Rompe il silenzio anche Ciro Polito. L'ex direttore sportivo della Juve Stabia ha rilasciato importanti dichiarazioni ai microfoni di GianlucadiMarzio.com. Queste le sue parole:
"Ho lavorato quattro anni da direttore. Il patron Manniello, che ringrazierò a vità, ha creduto in me in un momento difficile della Juve Stabia. Ho portato credebiitlià alla città di Castellammare e risultati indelebili. Anche quest’anno fino alla pausa Covid eravamo a -3 dai playoff. Alla ripresa è stato un calcio malato e io ci ho lasciato la pelle
Quando entri in un meccanismo negativo perdi due partite di fila, giochi ogni tre giorni e non hai tempo di lavorare. Cambi la formazione e non trovi l’assetto di prima. Dopo il rientro qualche giocatore non ha ripreso la condizione che aveva prima. Abbiamo perso in casa contro il Livorno. Dopo sono andati in via tutti. Campionato falsato, sotto tutti gli aspetti.
Avevamo Forte che è terzo miglior marcatore in B, Calò venduto al Genoa. Entrambi andranno via, ma la Juve Stabia può vivere. E' fondamentale non lasciare la società indebitata. A Frosinone, dopo l’Entella, facciamo una gran partita. Ci danno un rigore contro inesistente. Contro il Venezia segniamo un gol regolare e ce lo annullano. Gli episodi cambiano la stagione. Purtroppo è così, per me è una ferita che rimarrà indelebile.

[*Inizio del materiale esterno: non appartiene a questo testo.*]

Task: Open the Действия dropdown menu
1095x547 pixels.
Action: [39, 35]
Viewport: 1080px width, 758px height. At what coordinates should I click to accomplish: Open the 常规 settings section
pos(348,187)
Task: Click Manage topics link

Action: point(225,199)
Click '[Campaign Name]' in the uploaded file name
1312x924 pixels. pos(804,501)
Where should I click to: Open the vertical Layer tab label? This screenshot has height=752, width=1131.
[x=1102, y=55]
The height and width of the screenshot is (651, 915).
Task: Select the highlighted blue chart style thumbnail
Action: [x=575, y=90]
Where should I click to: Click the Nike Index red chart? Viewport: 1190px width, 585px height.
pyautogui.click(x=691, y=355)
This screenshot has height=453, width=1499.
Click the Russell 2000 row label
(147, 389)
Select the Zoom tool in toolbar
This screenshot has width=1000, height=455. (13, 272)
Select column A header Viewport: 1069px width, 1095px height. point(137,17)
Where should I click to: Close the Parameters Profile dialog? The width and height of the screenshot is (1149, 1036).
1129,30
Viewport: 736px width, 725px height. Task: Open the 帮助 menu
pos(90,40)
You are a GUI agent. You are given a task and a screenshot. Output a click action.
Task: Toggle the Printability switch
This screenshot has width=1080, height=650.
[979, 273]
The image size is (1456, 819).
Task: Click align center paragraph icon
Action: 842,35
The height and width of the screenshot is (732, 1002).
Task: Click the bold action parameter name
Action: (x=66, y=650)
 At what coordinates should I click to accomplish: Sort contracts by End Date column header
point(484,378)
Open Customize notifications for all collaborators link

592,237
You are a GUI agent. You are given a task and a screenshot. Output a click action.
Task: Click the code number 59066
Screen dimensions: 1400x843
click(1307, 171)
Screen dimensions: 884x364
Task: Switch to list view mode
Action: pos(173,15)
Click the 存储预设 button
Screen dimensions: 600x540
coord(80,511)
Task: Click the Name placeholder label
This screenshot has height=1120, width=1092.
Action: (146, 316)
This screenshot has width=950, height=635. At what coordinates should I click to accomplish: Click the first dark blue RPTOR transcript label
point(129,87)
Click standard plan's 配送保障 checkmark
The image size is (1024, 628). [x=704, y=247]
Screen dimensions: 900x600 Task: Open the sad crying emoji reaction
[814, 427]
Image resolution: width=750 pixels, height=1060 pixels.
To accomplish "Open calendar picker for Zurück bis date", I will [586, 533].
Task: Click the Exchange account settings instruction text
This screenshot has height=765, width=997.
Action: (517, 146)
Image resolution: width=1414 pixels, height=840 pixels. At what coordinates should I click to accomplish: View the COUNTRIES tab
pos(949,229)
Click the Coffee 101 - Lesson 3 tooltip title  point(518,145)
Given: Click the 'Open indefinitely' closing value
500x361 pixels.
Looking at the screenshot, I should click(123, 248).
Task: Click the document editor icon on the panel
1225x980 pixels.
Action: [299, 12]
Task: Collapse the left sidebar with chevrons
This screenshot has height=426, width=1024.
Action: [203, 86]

Castellammare rimarrà nel mio cuore. Nei prossimi giorni magari scriverò una lettera. Posso prendermi tutte le responsabilità. Ho difeso il mio allenatore fino alla morte, perché nasciamo e moriamo insieme. Ma la squadra non è mai cambiata. Questa retrocessione fa male ma fa parte del percorso. Questi anni non si cancellano. Il campionato dello scorso anno rimarrà nella storia del club. Anche in questa stagione non posso dire sia tutto da buttare, Anche perché senza Covid non penso che le cose sarebbero andate in questo modo".